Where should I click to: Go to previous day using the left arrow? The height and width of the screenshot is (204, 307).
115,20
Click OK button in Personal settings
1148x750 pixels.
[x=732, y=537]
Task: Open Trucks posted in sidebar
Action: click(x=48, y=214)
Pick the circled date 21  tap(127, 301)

---

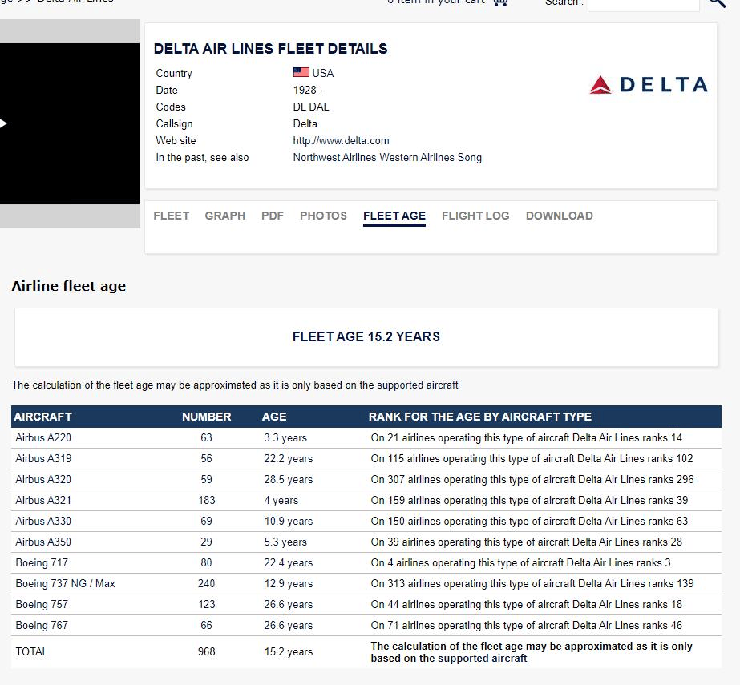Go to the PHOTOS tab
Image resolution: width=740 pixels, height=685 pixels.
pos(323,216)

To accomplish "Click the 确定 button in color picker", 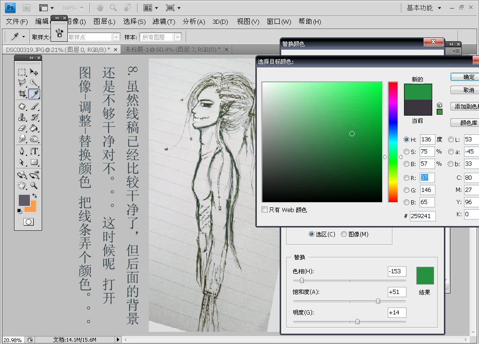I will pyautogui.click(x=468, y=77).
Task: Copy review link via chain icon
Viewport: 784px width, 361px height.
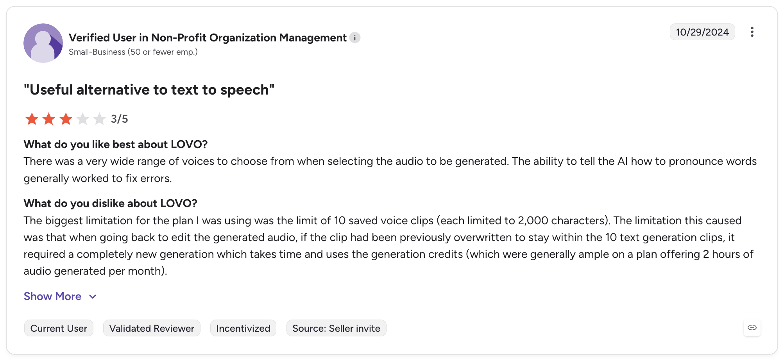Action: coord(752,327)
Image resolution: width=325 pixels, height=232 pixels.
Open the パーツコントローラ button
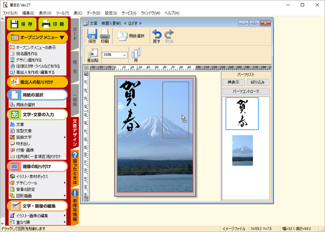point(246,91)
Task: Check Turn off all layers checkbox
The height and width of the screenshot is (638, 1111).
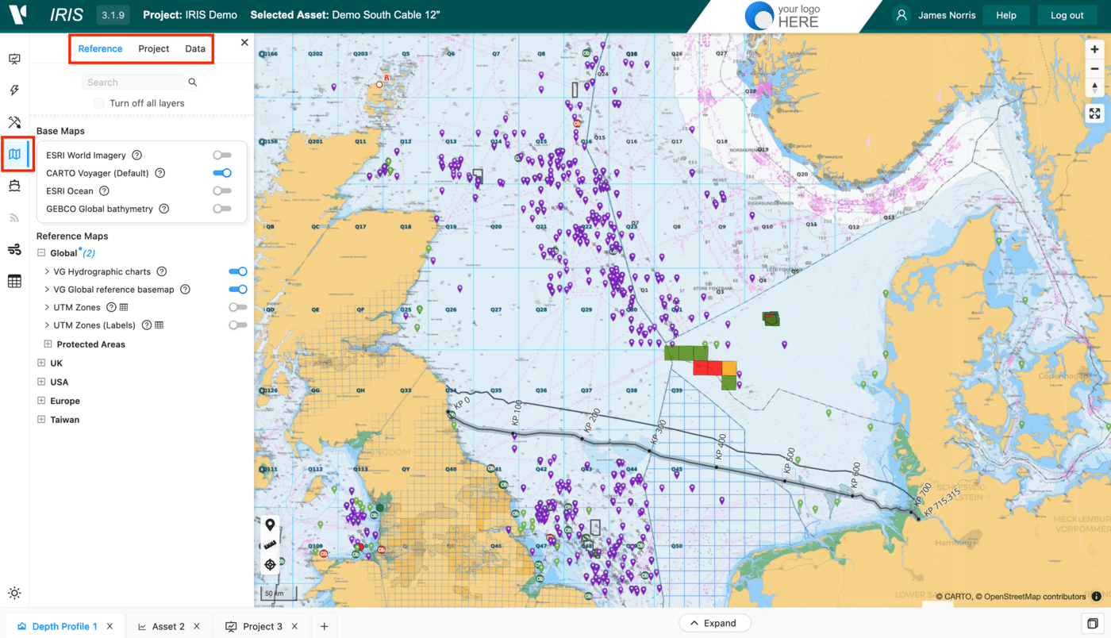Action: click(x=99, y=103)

▶ Task brief
Could you repeat exactly the lines above from the line with "Where should I" up to and including the line with "Pick the circled", and only those?

▶ Task solution
Where should I click to: Go to previous day using the left arrow? The height and width of the screenshot is (204, 307).
115,20
Click OK button in Personal settings
1148x750 pixels.
[x=732, y=537]
Task: Open Trucks posted in sidebar
Action: click(x=48, y=214)
Pick the circled date 21  tap(127, 301)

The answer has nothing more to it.